Brief ▸
Return, from the data that follows, each line that holds the word "height".

Information given section start

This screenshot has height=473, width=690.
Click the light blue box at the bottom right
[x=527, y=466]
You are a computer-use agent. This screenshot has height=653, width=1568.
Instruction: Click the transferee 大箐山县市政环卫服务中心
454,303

Information given section end

Output of the task ▸
This screenshot has height=473, width=690.
You are a computer-use agent. This screenshot has height=653, width=1568.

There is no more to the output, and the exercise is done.